*** Opening Supplied records ***
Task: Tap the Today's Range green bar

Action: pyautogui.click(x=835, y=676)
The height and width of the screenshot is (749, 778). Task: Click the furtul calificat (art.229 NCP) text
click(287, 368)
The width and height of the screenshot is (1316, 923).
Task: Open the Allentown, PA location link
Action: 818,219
*** Closing Supplied records ***
> [Work required] Now repeat the data exactly, keeping every line.

> [Answer to the exercise]
Task: Tap the Today's Range green bar

Action: pyautogui.click(x=835, y=676)
The height and width of the screenshot is (749, 778). Task: Click the furtul calificat (art.229 NCP) text
click(287, 368)
The width and height of the screenshot is (1316, 923).
Task: Open the Allentown, PA location link
Action: 818,219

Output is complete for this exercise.